The court nowhere finds as a fact that the defendant city-through its taxing authorities adopted any illegal scheme, or had any unwarrantable oír ulterior purpose in assessing the improvements upon plaintiff’s premises at the sum of $20,000. The most that appears from the findings of the trial court is that there is a difference of opinion as to the value of the property. If a taxpayer can attack the validity of a tax levied upon his real property upon the ground that it is overvalued by the assessor, and upon that basis recover the excess, every assessment of real estate would be open to attack, and the tax would never be valid unless the valuation fixed by the assessor was as low or lower than that fixed by the reviewing court.1 As was said in the cases already cited, the equitable principle that there can be no recovery of a tax paid unless it be shown that it is inequitable — that is, that the taxpayer is required to pay more than his just and fair share of taxes — applies, and unless facts are established which show that the tax is unjust and unfair, there can be no recovery. A difference of opinion, amounting to twelve and one-half per cent of the value fixed by the assessor, does not within the rule of the cases cited warrant the court in saying that plaintiff is called upon to pay more than his just share of the tax. The judgment in this case should have been for the amount which the plaintiff paid by reason of the increase in valuation made by the board of review, amounting to $5,000.

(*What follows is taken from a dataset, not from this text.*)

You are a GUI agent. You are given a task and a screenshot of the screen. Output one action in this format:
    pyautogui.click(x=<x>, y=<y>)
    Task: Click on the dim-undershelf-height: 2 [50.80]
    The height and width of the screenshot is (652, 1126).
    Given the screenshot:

We do not find it necessary to determine whether or not the evidence offered upon the trial supports the findings of the trial court as to value. Assuming that it does, that of itself under the facts of this case does not entitle the plaintiff to recover. That alone is not sufficient to establish a defect or irregularity which goes “to the very groundwork *547of the tax, and necessarily affect materially its principle, and shows that it must be unjust and unequal.” Day v. Pelican, supra, A thing which goes to the “groundwork of the tax” is something more than an irregularity. It refers to some “serious jurisdictional defect.” Parkes v. Milwaukee, 148 Wis. 84, 134 N. W. 152.
Judgment should have been entered for the difference between the amount paid and the amount due, computed on a base fixing the assessed valuation of the improvements at $20,000.
By the Court. — The judgment is reversed, with directions to enter judgment as indicated in this opinion.